Don't you just love that little "rush or "high" that you get when the UPS guy drops off a box of games on your doorstop? I guess this is what drives a shopping addiction for some people.

Yesterday's box of gaming goodness contained more wow!ness than usual buried in the pile of annoying styrofoam peanuts that I managed to spill all over the floor unpacking it.

First up were several new Wings of War minis, including the popular and hard-to-get Red Baron. This is Ed's addiction. I like the game but don't feel the need to shell out for minis. That's okay though; I just file purchases like this in the back of my mind to use to my advantage later.

Next, I pulled out the new Air Pack for Memoir '44. It comes in a nice box of the same dimensions as the base game except not nearly as deep. Inside is a fancy plastic insert with a lid and places for the cards, planes, stands and everything. Bit of overkill, there. I had trouble figuring out how to open the dang thing. (Hint: it's taped shut, stupid) There are eight little painted planes. Cute. I'd have been more impressed if I hadn't just fondled the much larger and detailed WoW minis, but these are still nice. There's a big, colorful book of scenarios. Mmmm. Smell the new paper and ink. A few sheets of terrain and obstacles to punch out and some cards complete the expansion. Most of the cards appear to be summaries of the various rules in the game which can be pulled out and used as needed like in Battlelore. This alone makes the expansion worth getting.

Zooloretto was the next game out with its big, content panda face looking at me. This is a game that I enjoy but am not crazy about. However, it's great with newbies and continues our collection of Spiel des Jahres winners.

And lastly, at the bottom, was the big monster, StarCraft. Good grief, this one is heavy. It had to be lugged to the larger dining room table for a closer look. Surrounded by our eager kids, the coffin lid was removed to reveal piles of colorful, plastic figures (alas, a few broken from their stands), stacks of tiles to be punched and oodles of cards. I grabbed the thick rulebook and confirmed my worse fears. This game is chock full of space geekiness to be endured and we are going have to slog through 48 pages of rules before we can play it. Ah, well. This was the price for Ed and me getting away for a weekend by ourselves. Yes, this game was a bribe for our disappointed son who wanted to go to Lone Star Fest just to try it. He'd seen it at BGG.con. We figured that the savings from not having to feed his voracious appetite at restaurants at the con would more than cover the cost of this game. We weren't planning on getting it yet, but a fabulous sale price at Boulder triggered this whole order. We'll see how I like it. I'm not crazy about space themes.

Tonight we are going to GITHOT. Session report with pictures to follow. (Hee, hee. Sorry to disappoint, but it's not what it sounds like!)

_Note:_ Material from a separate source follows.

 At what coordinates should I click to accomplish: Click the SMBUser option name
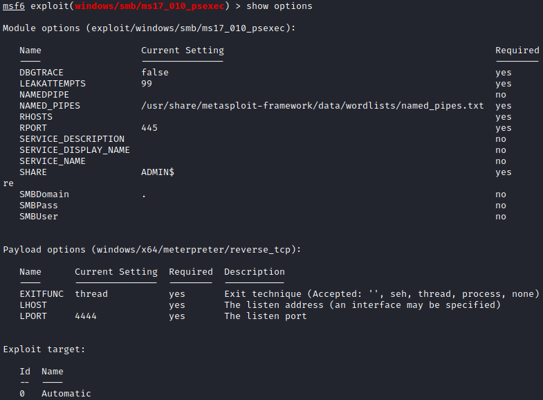click(39, 217)
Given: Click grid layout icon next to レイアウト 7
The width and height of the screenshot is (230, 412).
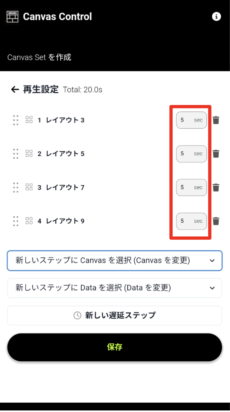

Posted by Susan Rozmiarek at January 11, 2008 2:27 PM


Don't let the rule book in Starcraft frighten you, Susan. It's chock full of examples and they explain things VERY carefully. It could have easily been half the size, but I for one like the way they did things; you can always skim over the things you already understand. The game didn't seem that hard to figure out, although I'm sure it will take a couple of games to get all the unit and technology types clear in your heads. But probably not a terribly complex game.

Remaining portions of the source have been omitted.